No pictures go in the copy. Restate, word for word, each line from the one containing "Task: Click the Position" through the last line below.

RECORDS SUPPLIED
☆ ☆ ☆ ☆

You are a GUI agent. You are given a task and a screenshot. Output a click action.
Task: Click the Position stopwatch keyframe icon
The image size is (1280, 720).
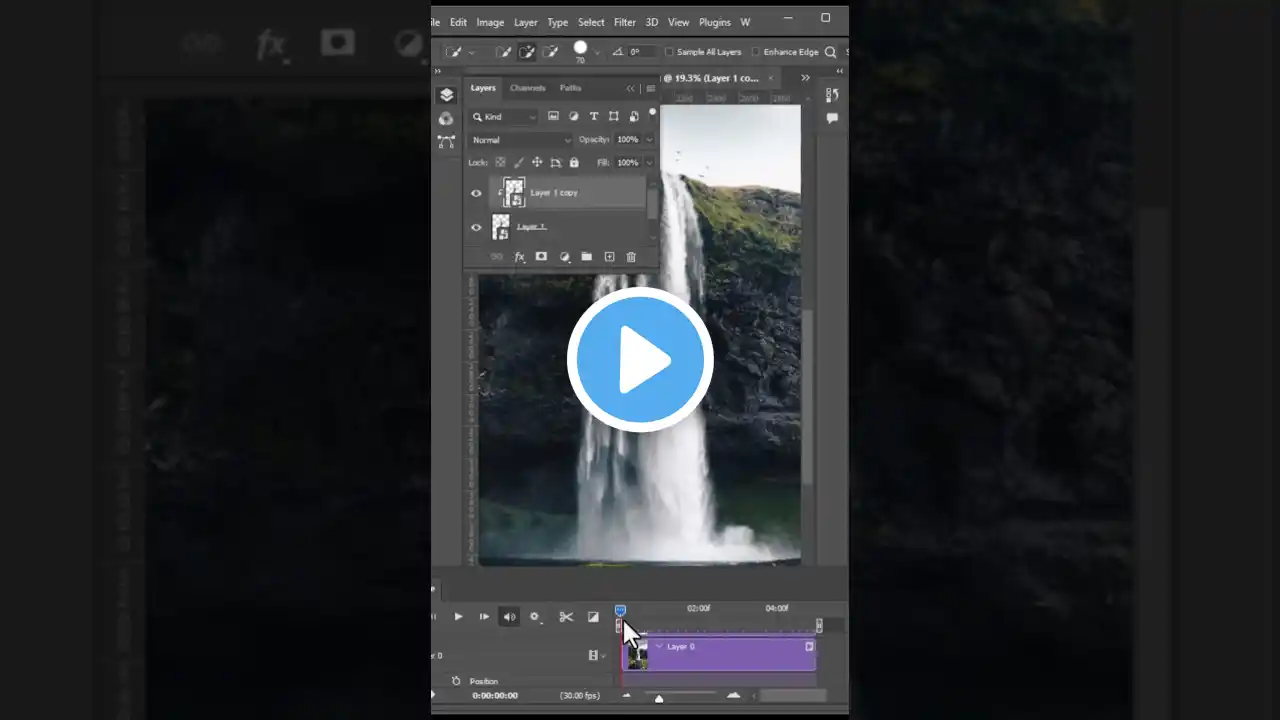click(456, 681)
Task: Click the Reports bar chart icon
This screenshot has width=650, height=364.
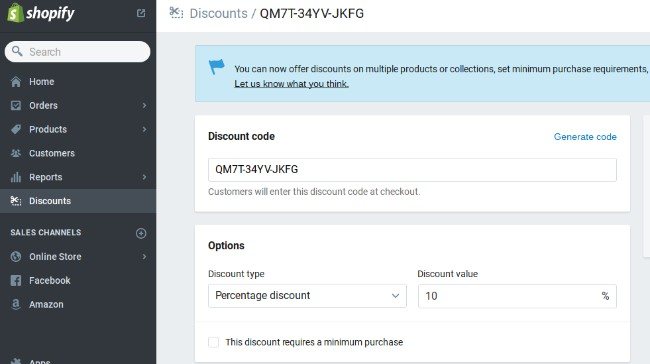Action: (x=16, y=177)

☆ ☆ ☆ ☆

RESPONSE
Task: Click the Position stopwatch keyframe icon
The image size is (1280, 720).
click(456, 681)
Task: Click the Reports bar chart icon
This screenshot has width=650, height=364.
Action: (x=16, y=177)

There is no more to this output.